§ **TRY IT**:
From the data below, copy exactly the lines that lie between the one holding "Task: Click the TX FRQ (MHz) color scale" and the one holding "Task: Toggle Activate", including both, and nothing more.

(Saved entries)
○ ○ ○ ○ ○ ○ ○

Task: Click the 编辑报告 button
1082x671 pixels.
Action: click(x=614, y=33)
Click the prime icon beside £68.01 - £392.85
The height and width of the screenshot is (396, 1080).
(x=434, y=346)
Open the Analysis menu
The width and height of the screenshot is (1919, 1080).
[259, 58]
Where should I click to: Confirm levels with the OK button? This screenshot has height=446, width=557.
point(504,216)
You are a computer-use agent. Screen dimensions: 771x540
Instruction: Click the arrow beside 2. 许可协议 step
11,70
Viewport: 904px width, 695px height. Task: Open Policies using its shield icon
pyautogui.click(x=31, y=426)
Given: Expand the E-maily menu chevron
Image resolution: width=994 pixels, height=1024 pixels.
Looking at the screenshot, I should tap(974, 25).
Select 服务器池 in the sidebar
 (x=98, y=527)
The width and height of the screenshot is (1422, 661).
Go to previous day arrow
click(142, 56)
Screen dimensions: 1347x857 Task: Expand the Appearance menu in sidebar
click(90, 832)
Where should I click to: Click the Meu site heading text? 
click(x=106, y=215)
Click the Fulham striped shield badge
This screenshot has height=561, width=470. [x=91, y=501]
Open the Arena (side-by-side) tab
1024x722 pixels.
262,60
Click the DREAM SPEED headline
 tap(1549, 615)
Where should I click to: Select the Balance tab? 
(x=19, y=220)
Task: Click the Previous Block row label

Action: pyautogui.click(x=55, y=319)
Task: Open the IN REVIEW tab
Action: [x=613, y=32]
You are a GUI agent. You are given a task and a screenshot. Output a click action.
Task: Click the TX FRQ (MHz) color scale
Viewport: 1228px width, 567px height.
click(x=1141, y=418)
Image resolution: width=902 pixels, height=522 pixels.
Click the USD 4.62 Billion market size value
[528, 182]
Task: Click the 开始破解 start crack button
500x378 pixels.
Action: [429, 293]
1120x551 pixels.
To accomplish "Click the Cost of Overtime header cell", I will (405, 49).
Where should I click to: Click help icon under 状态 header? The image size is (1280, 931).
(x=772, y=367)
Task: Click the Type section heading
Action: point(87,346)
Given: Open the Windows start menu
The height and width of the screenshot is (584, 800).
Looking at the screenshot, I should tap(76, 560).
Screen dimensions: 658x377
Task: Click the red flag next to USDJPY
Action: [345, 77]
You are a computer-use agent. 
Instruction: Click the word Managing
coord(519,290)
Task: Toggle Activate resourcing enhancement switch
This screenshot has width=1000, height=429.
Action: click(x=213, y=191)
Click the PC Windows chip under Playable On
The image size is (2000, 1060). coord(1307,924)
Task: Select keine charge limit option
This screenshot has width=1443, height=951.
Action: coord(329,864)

○ ○ ○ ○ ○ ○ ○

§ **RESULT BELOW**:
Task: Click the TX FRQ (MHz) color scale
Viewport: 1228px width, 567px height.
click(x=1141, y=418)
Image resolution: width=902 pixels, height=522 pixels.
Click the USD 4.62 Billion market size value
[528, 182]
Task: Click the 开始破解 start crack button
500x378 pixels.
Action: [429, 293]
1120x551 pixels.
To accomplish "Click the Cost of Overtime header cell", I will (405, 49).
Where should I click to: Click help icon under 状态 header? The image size is (1280, 931).
(x=772, y=367)
Task: Click the Type section heading
Action: point(87,346)
Given: Open the Windows start menu
The height and width of the screenshot is (584, 800).
Looking at the screenshot, I should tap(76, 560).
Screen dimensions: 658x377
Task: Click the red flag next to USDJPY
Action: [345, 77]
You are a computer-use agent. 
Instruction: Click the word Managing
coord(519,290)
Task: Toggle Activate resourcing enhancement switch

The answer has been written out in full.